# Data extracts
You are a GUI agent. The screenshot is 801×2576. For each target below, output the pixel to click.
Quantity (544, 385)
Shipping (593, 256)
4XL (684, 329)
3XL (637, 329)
--
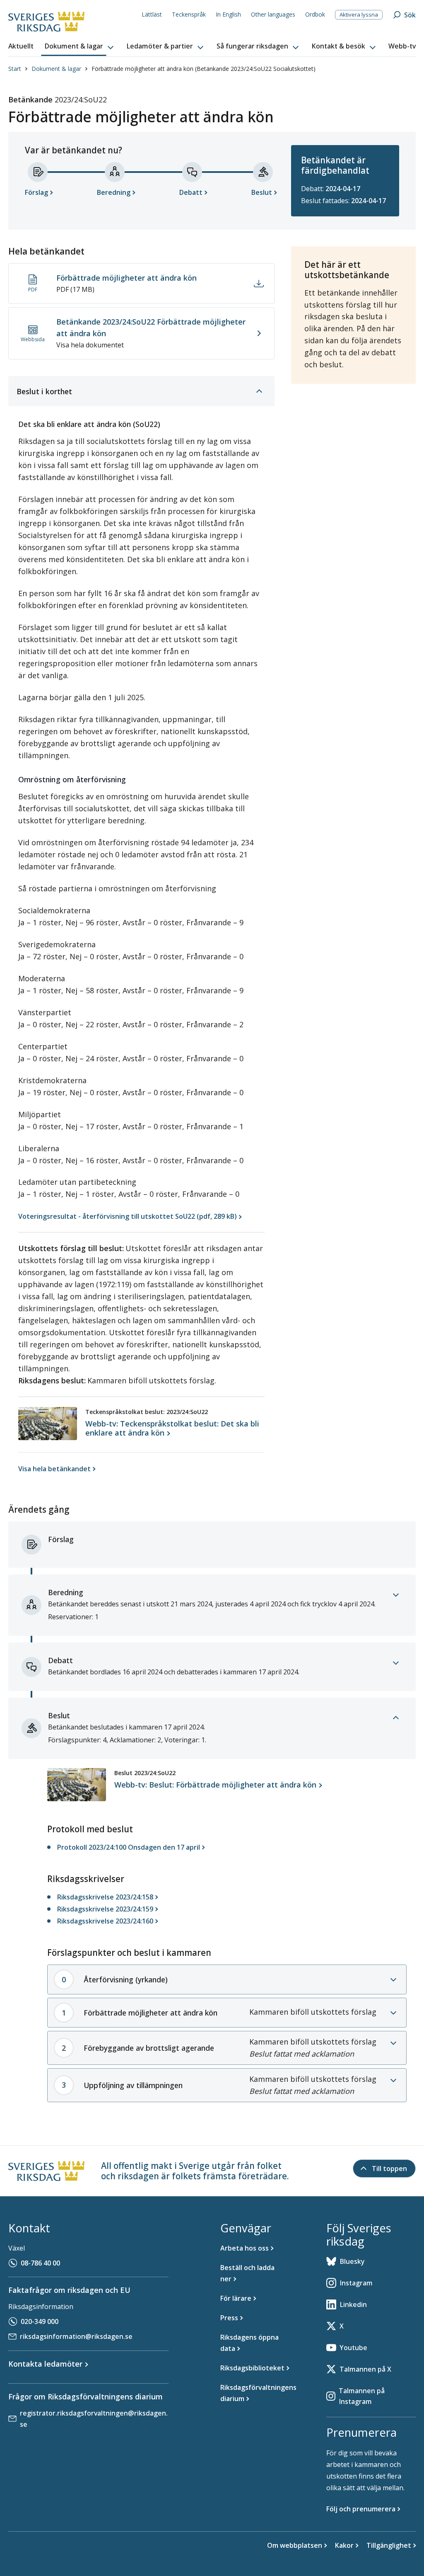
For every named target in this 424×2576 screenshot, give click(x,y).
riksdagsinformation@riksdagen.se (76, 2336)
* * *
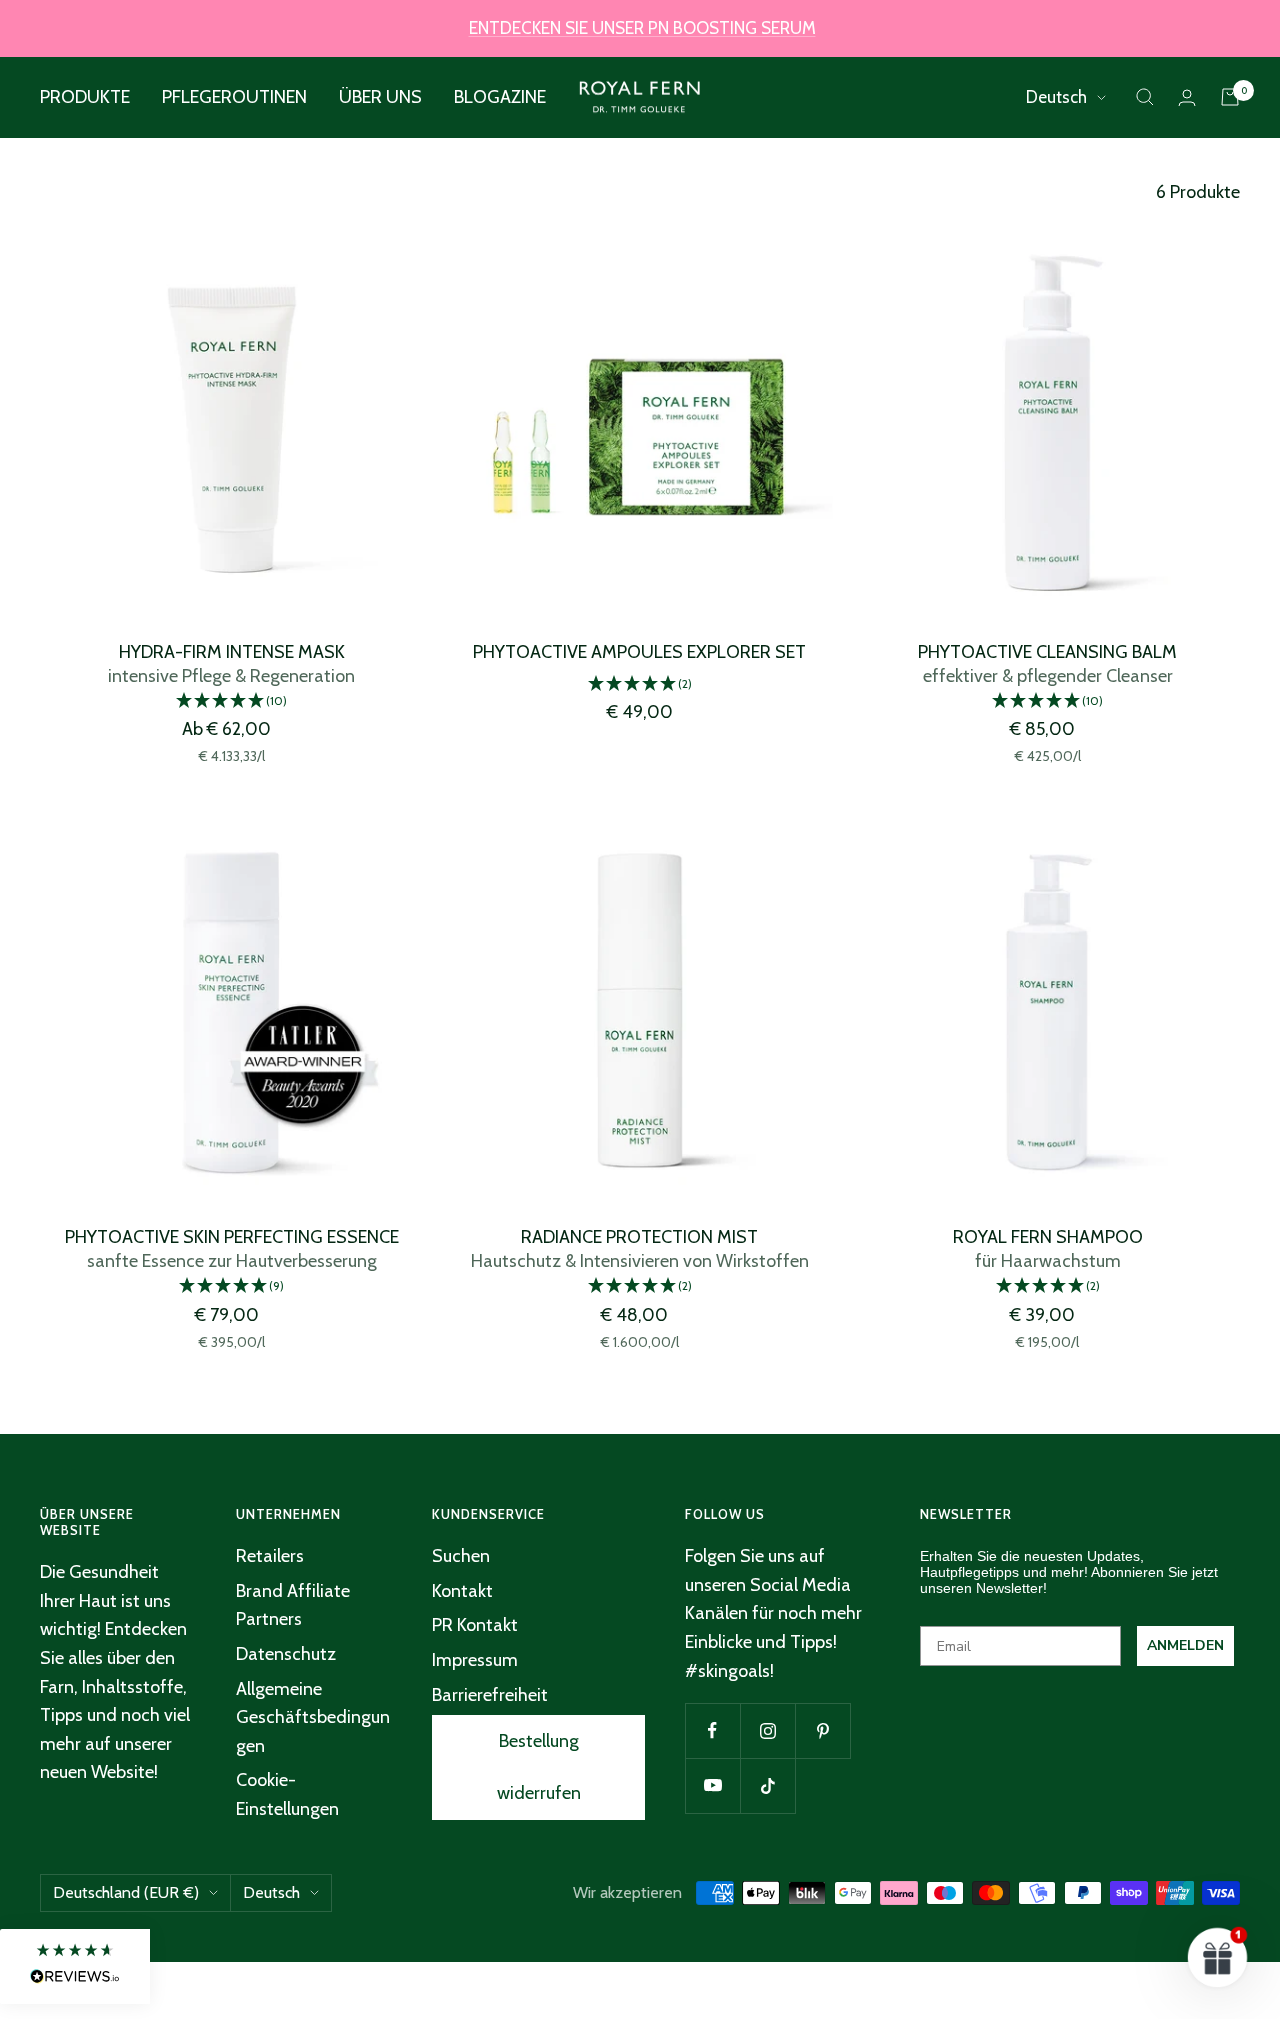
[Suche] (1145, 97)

# Exercise brief
Report back each line of the entries that holds the string "screenshot".

# Answer area
You are a GUI agent. The screenshot is 801×2576. For each target below, output the pixel to click.
For every named target in this 424×2576 screenshot, give click(x,y).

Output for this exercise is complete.